Rewrite the data from the line with "You are a computer-use" up to and including the line with "click(10, 270)", replacing "Security Advisories" with "Security Alerts" and leaving everything else unchanged. Omit the pictures from your answer.

▸ **Stored data**:
┄┄┄┄┄┄┄┄┄┄┄┄┄┄┄┄┄┄┄┄

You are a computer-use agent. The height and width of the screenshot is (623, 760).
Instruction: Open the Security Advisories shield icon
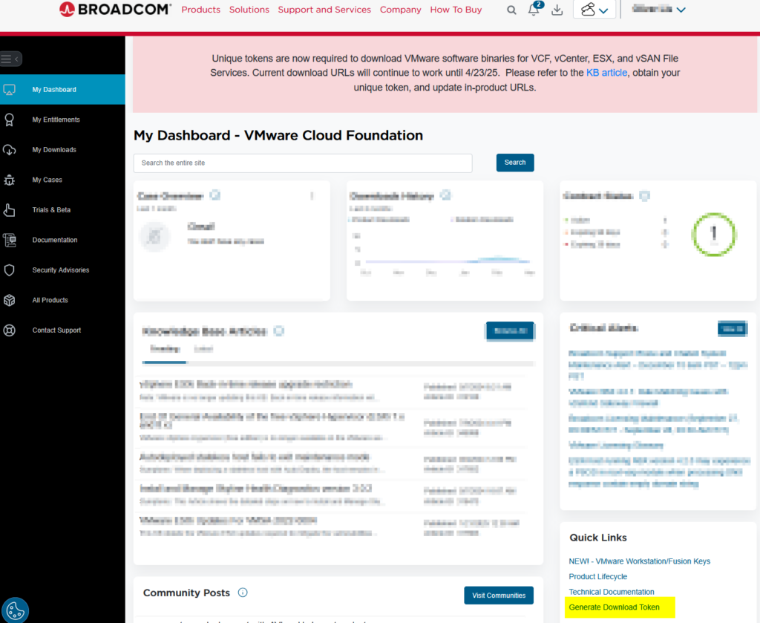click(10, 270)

┄┄┄┄┄┄┄┄┄┄┄┄┄┄┄┄┄┄┄┄

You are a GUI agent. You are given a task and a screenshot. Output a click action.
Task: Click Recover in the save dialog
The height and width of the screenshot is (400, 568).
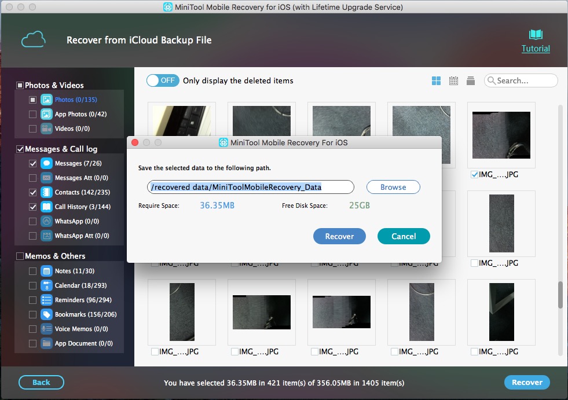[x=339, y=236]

┄┄┄┄┄┄┄┄┄┄┄┄┄┄┄┄┄┄┄┄

▸ **Answer**:
You are a computer-use agent. The height and width of the screenshot is (623, 760).
Instruction: Open the Security Alerts shield icon
click(10, 270)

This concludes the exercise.